In My Room, le regard d’Ulrich Köhler

Photo du film In My Room © DR

Ulrich Köhler fait partie des grands cinéastes de la talentueuse École de Berlin, au même titre que sa partenaire, Maren Ade, remarquée en Compétition avec Toni Erdman en 2016. Le réalisateur présente son quatrième long métrage à Un Certain Regard, In My Room, l’histoire d’un homme qui un jour se réveille et se retrouve seul, dans un monde déserté de toute trace de vie humaine.

Comment vous est venue l’idée du film In My Room ?

L’idée m’est venue en lisant, pas en voyant des films. « The Wall » de Marlen Haushofer, « Schwarze Spiegel » d’Arno Schmidt’s et « Wittgenstein’s Mistress » de David Markson. Dans ces textes, l’absence des autres permet de voir des humains isolés et libérés des contraintes sociales. In My Room est le récit d’un naufragé. Il entraîne des fantasmes enfantins dans sa vie en autosuffisance dans la nature.

Le titre du film fait référence à la chanson des Beach Boys…

La chanson dit « Now it’s dark and I’m alone, but I won’t be afraid, in my room. » Pour moi, Armin est déjà un Crusoé. Avant même que l’humanité ne disparaisse, il s’est retiré, a fermé la porte et ne laisse personne entrer.
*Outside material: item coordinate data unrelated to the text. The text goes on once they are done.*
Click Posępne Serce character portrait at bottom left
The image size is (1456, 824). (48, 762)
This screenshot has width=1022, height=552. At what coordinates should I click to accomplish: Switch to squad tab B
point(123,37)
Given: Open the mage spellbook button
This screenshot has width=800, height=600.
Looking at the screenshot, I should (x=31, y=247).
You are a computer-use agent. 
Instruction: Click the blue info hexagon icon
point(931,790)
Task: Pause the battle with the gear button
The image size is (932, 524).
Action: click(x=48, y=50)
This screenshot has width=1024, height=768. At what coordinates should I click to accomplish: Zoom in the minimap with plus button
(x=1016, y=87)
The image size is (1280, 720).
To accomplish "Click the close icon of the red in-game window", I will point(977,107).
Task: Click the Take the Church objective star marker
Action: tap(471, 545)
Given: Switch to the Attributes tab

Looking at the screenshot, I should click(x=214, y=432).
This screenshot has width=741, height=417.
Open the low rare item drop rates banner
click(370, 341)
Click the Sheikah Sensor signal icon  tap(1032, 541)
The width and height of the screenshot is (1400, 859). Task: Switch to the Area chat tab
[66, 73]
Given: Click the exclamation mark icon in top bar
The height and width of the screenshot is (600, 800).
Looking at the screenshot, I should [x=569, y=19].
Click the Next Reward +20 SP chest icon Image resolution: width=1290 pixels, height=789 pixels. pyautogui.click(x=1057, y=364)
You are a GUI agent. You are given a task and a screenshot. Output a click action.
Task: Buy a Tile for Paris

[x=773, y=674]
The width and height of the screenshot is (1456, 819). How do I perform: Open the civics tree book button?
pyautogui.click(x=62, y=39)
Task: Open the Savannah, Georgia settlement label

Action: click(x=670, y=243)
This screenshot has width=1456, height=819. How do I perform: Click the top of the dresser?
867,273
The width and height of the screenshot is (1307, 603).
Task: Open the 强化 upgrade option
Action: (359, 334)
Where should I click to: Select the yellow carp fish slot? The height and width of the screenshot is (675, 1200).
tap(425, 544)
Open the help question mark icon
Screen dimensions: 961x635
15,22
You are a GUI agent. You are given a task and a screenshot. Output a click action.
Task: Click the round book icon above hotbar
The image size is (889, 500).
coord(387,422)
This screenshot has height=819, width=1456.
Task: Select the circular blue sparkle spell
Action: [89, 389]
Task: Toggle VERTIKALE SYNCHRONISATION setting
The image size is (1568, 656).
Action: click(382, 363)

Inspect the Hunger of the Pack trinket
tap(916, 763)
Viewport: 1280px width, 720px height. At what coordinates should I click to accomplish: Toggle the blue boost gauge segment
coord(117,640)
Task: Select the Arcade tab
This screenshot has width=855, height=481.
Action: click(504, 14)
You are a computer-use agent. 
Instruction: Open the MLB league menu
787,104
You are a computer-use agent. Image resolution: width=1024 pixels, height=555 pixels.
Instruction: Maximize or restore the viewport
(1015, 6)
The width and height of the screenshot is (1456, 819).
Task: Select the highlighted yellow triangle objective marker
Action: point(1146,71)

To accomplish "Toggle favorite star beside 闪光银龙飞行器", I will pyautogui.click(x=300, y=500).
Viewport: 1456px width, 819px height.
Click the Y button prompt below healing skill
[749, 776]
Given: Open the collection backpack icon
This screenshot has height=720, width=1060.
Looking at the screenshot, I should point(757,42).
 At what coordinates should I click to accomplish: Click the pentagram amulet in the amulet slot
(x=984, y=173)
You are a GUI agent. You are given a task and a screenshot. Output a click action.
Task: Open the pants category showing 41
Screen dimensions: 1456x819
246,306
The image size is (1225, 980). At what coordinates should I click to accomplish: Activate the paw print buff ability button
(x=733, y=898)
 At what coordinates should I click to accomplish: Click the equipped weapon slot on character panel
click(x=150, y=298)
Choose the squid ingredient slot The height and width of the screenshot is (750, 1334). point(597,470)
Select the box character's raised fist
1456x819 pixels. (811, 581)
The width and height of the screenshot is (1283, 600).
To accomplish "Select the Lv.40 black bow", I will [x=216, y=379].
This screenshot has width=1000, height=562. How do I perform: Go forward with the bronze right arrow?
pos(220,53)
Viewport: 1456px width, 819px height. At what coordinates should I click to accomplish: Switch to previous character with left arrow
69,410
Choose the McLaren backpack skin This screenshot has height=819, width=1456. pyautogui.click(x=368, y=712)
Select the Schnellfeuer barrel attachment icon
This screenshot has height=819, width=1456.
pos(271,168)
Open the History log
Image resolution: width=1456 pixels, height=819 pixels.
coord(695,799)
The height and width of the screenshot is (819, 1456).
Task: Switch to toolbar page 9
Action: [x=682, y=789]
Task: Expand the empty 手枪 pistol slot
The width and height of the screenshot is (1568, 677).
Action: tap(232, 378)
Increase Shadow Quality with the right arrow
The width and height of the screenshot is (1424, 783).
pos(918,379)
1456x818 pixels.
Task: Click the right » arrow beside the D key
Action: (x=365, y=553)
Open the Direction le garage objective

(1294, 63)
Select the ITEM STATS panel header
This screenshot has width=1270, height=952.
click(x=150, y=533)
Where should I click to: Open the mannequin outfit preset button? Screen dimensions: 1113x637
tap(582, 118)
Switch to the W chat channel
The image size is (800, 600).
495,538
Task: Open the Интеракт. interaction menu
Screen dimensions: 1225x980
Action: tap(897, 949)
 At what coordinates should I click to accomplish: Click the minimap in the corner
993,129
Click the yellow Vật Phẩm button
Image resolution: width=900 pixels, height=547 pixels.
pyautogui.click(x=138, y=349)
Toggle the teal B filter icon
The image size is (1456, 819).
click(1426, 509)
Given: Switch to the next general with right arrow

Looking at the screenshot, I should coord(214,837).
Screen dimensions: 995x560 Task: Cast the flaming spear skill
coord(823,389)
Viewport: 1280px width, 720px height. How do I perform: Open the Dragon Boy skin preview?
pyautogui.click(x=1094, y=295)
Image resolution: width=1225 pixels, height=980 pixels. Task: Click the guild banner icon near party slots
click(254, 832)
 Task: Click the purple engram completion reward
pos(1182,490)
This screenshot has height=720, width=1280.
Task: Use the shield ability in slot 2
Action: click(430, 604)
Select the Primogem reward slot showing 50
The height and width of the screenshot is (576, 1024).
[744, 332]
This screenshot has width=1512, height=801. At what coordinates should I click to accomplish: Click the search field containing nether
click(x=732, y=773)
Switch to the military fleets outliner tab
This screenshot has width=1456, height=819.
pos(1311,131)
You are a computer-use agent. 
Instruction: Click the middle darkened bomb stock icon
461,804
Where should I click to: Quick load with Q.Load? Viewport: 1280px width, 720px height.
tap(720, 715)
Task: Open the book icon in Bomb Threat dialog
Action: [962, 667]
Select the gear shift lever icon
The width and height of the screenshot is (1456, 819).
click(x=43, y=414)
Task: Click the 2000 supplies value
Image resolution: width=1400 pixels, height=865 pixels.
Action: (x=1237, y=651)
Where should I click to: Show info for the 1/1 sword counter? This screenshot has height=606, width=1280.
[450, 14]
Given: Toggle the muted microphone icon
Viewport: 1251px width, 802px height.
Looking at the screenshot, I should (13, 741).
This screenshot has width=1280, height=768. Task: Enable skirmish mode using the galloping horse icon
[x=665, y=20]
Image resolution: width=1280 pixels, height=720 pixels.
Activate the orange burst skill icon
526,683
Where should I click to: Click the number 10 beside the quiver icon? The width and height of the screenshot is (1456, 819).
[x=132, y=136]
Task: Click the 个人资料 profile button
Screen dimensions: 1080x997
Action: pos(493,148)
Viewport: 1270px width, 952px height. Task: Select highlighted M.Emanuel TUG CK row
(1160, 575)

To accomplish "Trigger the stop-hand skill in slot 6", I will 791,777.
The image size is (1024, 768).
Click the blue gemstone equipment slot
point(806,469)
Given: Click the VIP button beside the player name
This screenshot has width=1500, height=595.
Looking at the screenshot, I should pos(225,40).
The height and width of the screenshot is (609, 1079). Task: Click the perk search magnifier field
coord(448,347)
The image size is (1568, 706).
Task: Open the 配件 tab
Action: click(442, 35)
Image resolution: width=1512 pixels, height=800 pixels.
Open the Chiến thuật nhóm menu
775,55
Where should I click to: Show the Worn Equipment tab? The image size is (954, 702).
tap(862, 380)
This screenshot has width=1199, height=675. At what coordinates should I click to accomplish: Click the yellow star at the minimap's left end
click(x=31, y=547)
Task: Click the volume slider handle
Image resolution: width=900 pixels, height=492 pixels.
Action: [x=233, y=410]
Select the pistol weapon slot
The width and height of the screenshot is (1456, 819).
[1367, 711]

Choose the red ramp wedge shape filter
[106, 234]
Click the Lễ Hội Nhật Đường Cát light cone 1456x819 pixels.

Kirsi est semblable à Armin au début du film. Déçue par la vie bourgeoise, elle est devenue nomade.

Une inversion des genres par rapport aux rôles traditionnels ?

Oui, elle est agitée, une chasseuse, alors que lui est sédentaire, un fermier qui veut fonder une famille et créer un nouveau monde. Elle ne croit pas au futur et veut expérimenter dans le temps qu’il reste. Armin ne prend pas ça au sérieux. Ils n’arrivent pas à réconcilier leurs visions des choses. L’amour romantique est un concept symbiotique et ne nous prépare pas particulièrement bien à faire des compromis dans la vie quotidienne.

A-t-on besoin de savoir ce qui s’est passé la nuit où le genre humain a disparu ?

Non. La disparition est un postulat qui renforce l’intériorité des personnages. Contrairement  au cinéma d’anticipation, ce film ne lance pas l’alerte sur des aberrations indésirables à venir. Le monde déserté est un concept expérimental qui pose la question de la libération des contraintes sociales et de la possibilité d’un nouveau départ.

Comment s’est passé le travail avec les animaux ?

Ils ne sont pas plus compliqués que les humains. La jument d’Armin, par exemple, est restée calme, elle venait d’une ferme du coin. D’ailleurs, son propriétaire joue le chasseur dans la première partie du film. Cela dit, la jument détestait les chèvres et elle n’aimait pas son étable car les chèvres y ont été logées un temps. L’odeur l’insupportait et elle voulait tout casser. Moi, de mon côté, j’ai fini par vraiment apprécier les chèvres. Elles sont intelligentes, curieuses et on peut toujours négocier avec elles en échange de quelques bonne branches de hêtres.

Comment avez-vous trouvé Elena Radonicich pour le rôle de Kirsi ?

Nous l’avons cherchée très longtemps. C’est la première candidate que j’aurais pu imaginer avoir vécu seule pendant cinq ans. Son autonomie est étonnante.